One thing we can do quickly is create a playlist and use that - https://python-pytube.readthedocs.io/en/latest/user/playlist.html.

### Searching

You can use the YouTube http search and a wrapper such as urllib - https://codefather.tech/blog/youtube-search-python/.

Or the official python youtube URI - https://developers.google.com/youtube/v3/quickstart/python.

Also check out this tutorial - https://towardsdatascience.com/automatic-speech-recognition-data-collection-with-youtube-v3-api-mask-rcnn-and-google-vision-api-2370d6776109.

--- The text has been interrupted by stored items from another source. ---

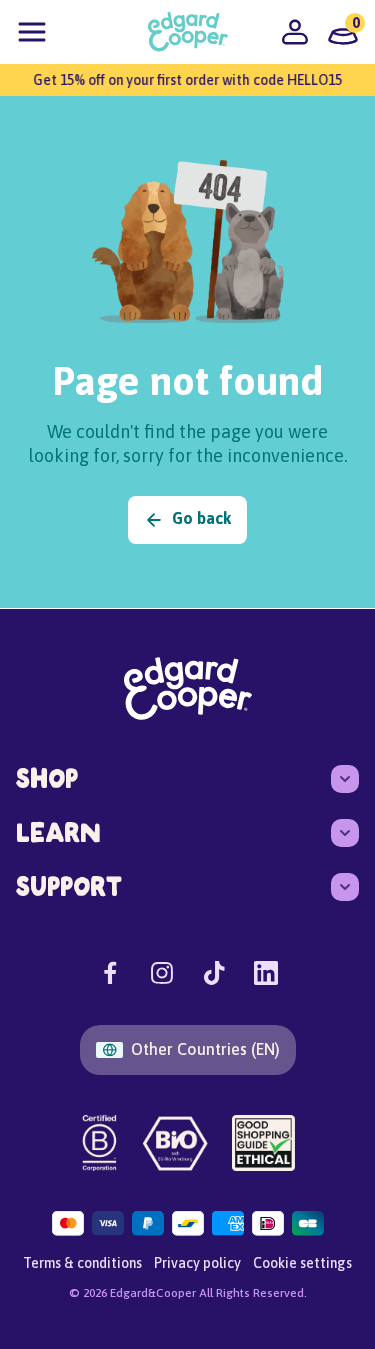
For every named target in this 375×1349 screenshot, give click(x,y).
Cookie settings (302, 1263)
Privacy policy (197, 1263)
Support (69, 886)
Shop (47, 778)
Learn (58, 832)
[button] (32, 32)
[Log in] (295, 32)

To stream rather than download you can extract YouTube urls and pass to a command line media player using SubProcess - https://stackoverflow.com/questions/49354232/how-to-stream-audio-from-a-youtube-url-in-python-without-download.

The main command line media players are MPV or VLC.
* There are Python bindings for both MPV - https://github.com/jaseg/python-mpv
* VLC - https://linuxconfig.org/how-to-play-audio-with-vlc-in-python

# Summary

The easiest way to go is to find or create a playlist with days of captioned videos, then to download video, audio and captions, then to process.

This will, though, take up a lot of space (we might need an external hard drive). But setting up a streaming wrapper will take a LOT more effort.